Same for the final BagUnion_Output.txt:
blocks_out = ceil(#distinct_tuples / 40).
Also independent of memory.

Total I/O cost in blocks (what IOTracker reports: blocksRead, blocksWritten):

This does change when you change memory.

With less memory:

More initial runs.

More merge passes.

The same data is read and written multiple times during TPMMS.

So blocksRead and blocksWritten (total I/Os) increase.

With more memory:

Fewer runs, fewer passes.

Each block is read/written fewer times.

Total I/O decreases.

So:

Unchanged with memory:

Size of the input files in blocks.

Size of the final output in blocks.

Contents of the final output.

Changes with memory:

Number of runs.

Number of merge passes.

Total time.

IOTracker.blocksRead and IOTracker.blocksWritten (total I/O cost).

Github link for project

Design, implement, and evaluate an external-memory algorithm that sorts T1 and T2, then merges them to produce a bag union under restricted memory.

Block: 4 KB 40 tuples / block Record: 100 bytes Mem: 51 MB & 101 MB

Project in one paragraph

Sort tables T1 and T2 externally (Phase 1), then merge the two sorted streams (Phase 2) to compute a bag union. If a tuple t appears n1 times in T1 and n2 times in T2, output exactly one entry t : n1+n2. Track total disk I/Os and time (ms) for each phase, report the number of distinct tuples, and how many output blocks (40 per block) would be needed. Run and compare with 51 MB and 101 MB memory limits.

Data format (fixed-width)

Field	Type	Length (bytes/chars)
Student ID	int	8
First Name	char	10
Last Name	char	10
Department	int	3
Program	int	3
SIN Number	int	9
Address	char	56
Total		100 bytes

Each 4 KB block holds 40 records (4000 B used + 96 B slack). Records are parsed by offsets; there are no delimiters.

What to implement

Phase 1 – External Sort

Read records from blocks; parse by fixed offsets.
Generate in-memory sorted runs (≤ memory M), spill to disk.
Multiway (k-way) merge runs → sorted T1 and sorted T2.

Phase 2 – Merge & Bag Union

Merge the two sorted streams in order.
Coalesce equal tuples and count multiplicities.
Produce t : n in memory; compute output block count (40/blk).
Do not include time for the final write in Phase 2 timing.

Performance testing

Minimum scale: create large instances for T1 and T2 with > 1,000,000 records each.
Measure & report (per phase): total disk I/Os and time (ms).
Also report: distinct tuples and output blocks if written to disk.
Compare results for memory -Xmx51m vs -Xmx101m.

Team of 3 – clear split of work

Role A – Core Engineer

Record parser & comparator (100B fixed).
Block I/O (4 KB, 40 rec/blk), loaders/packers.
Phase 1: run generation + k-way merge.

Role B – Merge & Correctness

Phase 2: two-way merge of sorted T1/T2.
Duplicate aggregation → t : n1+n2.
Oracle tests & edge cases (small datasets).

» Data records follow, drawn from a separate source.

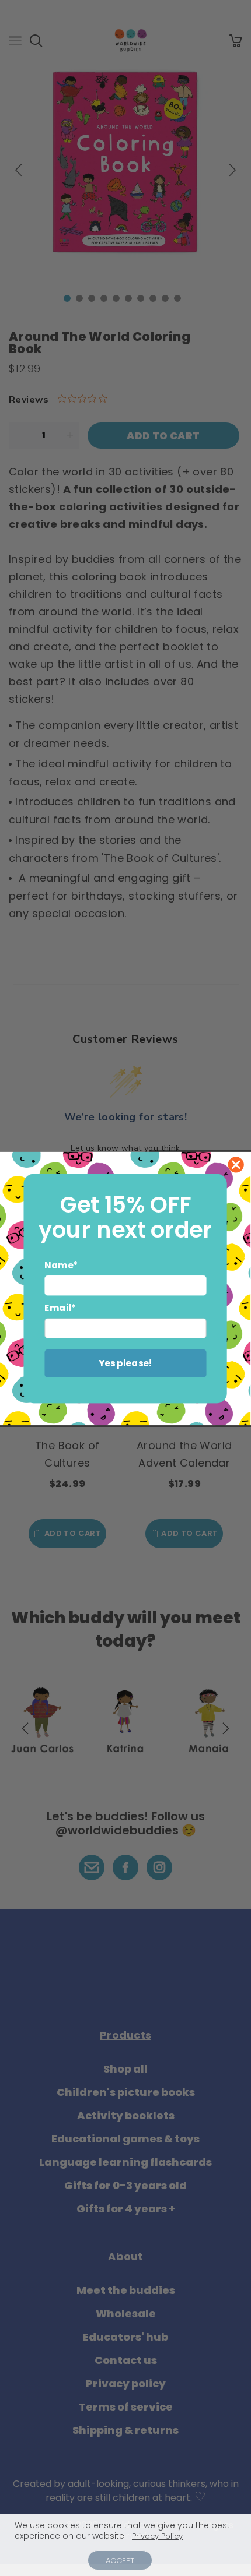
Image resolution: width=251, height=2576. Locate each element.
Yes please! (126, 1362)
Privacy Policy (157, 2536)
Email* (60, 1307)
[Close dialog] (236, 1164)
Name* (61, 1265)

Role C – Performance & Report

Timing & I/O counters (per phase).
Dataset generator (>1M records each).
51MB vs 101MB runs, plots & write-up.

Deliverables & dates

Demo: Nov 19 (in lab; all members present).
Report: due Nov 26 (submit via Moodle; include compile/run instructions; code must run on lab computers).

What this project is (and isn’t)

Is: a focused external-memory operator (external sort + merge for bag union) with careful measurement.

Is not: a full DBMS (no SQL parser, optimizer, transactions, etc.).

Helpful extras

metrics_log_template.csv — log I/Os, times, distinct counts.
run_checklist.md — pre/post-run checklist.
Run with the JVM heap flag, e.g., -Xmx51m or -Xmx101m.